• **TASK INPUTS**
• • •
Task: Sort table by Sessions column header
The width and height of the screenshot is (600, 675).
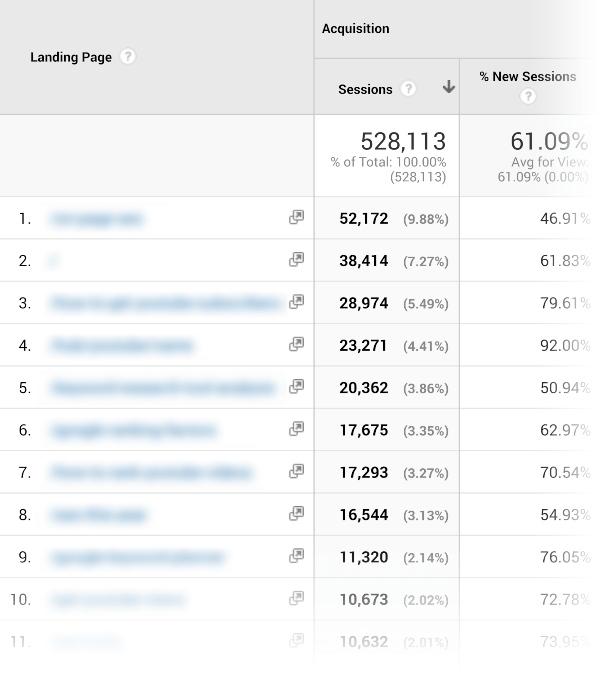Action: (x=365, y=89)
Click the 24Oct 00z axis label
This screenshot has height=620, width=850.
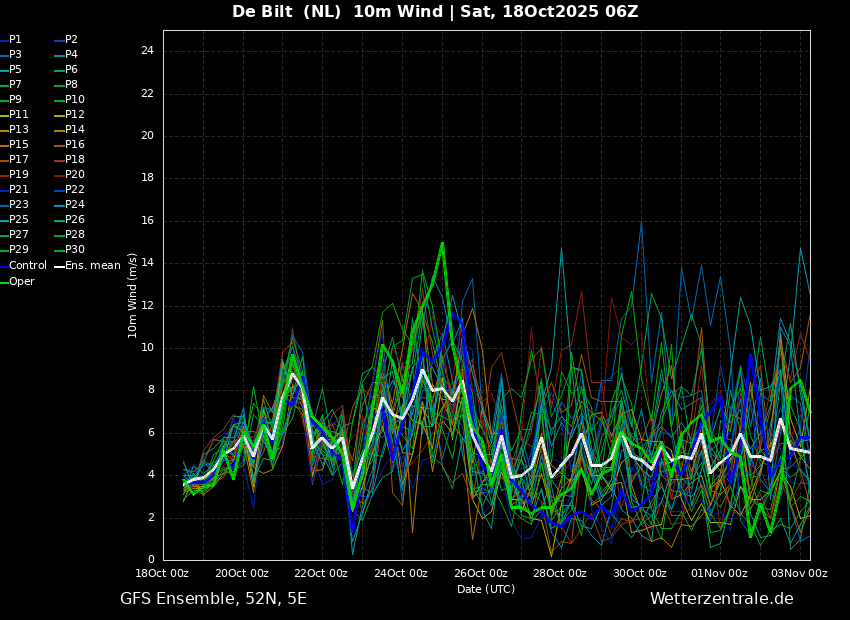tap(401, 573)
• • •
• **TASK BRIEF**
Show every line of the records that contains the string "height", matching case exactly.

• **WRITTEN ANSWER**
The width and height of the screenshot is (600, 675).
This screenshot has height=620, width=850.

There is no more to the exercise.